Yellow Mold on Walls

Walls often become places for mold to grow, especially in the middle of the ideal situation. High humidity, moisture problem, and lack of fresh air or sunlight are factors that cause yellow mold to grow on walls.

Yellow mold on walls may grow into larger fungi colony, so you need to remove it when the problem is still small. Otherwise, you may need to replace the walls and wallpaper, or even remodel parts of your house to prevent new growth.

Yellow Mold on Wood

Slime yellow mold loves growing on an organic surface, especially wood. If your house structure has woods in hidden places, such as in the basement, ceiling, or foundation, you can experience mold problem after a while.

The yellow mold may start as little specks, but they can grow into a slimy layer that looks disgusting. If you let it grow, the mold will release musty smell and damage the structure.

How to Get Rid of Yellow Slime Mold

Removing yellow mold from any outdoor surfaces, such as grass, mulch, or compost heap is quite easy. You can just take the mold and remove it as far as possible from the vicinity of your garden.

However, if the problem persists, you may want to replace the soil and remove the moldy plants or mulch.

If the mold problem happens inside the house, you can spray the moldy surface with a mix between 1 part of white vinegar and 3 parts of water (you can replace vinegar with hydrogen peroxide or baking soda).

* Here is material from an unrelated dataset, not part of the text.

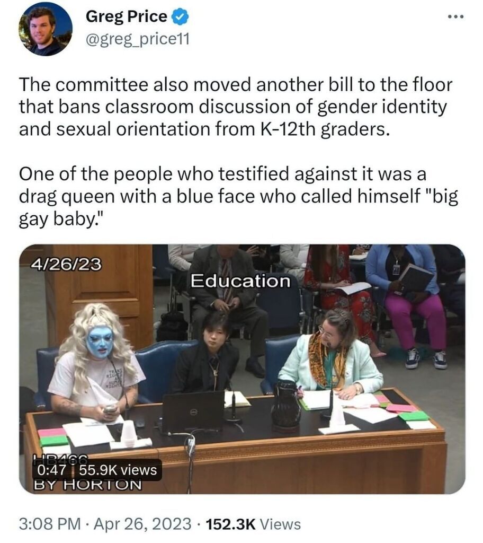
Task: Play the embedded committee hearing video
Action: (x=242, y=369)
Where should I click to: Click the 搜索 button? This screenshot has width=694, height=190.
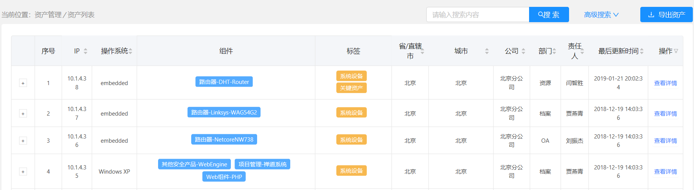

Let it soaks for 10 minutes before scrubbing the surface. However, if the problem happens on more than 10 meters of square area, call professional for better cleaning result.

If the yellow mold grows on bread or other foods, remove those items as soon as possible. Clean the storage or space where the moldy foods are previously stored, so there is no mold growing again.

Do not forget to always pay attention to your food’s expiry date or shelf life.

Yellow slime mold is not a pleasant sight at home. Make sure to deal with the early stage of mold problem as soon as possible, and prevent future yellow mold infestation problem inside or outside your house.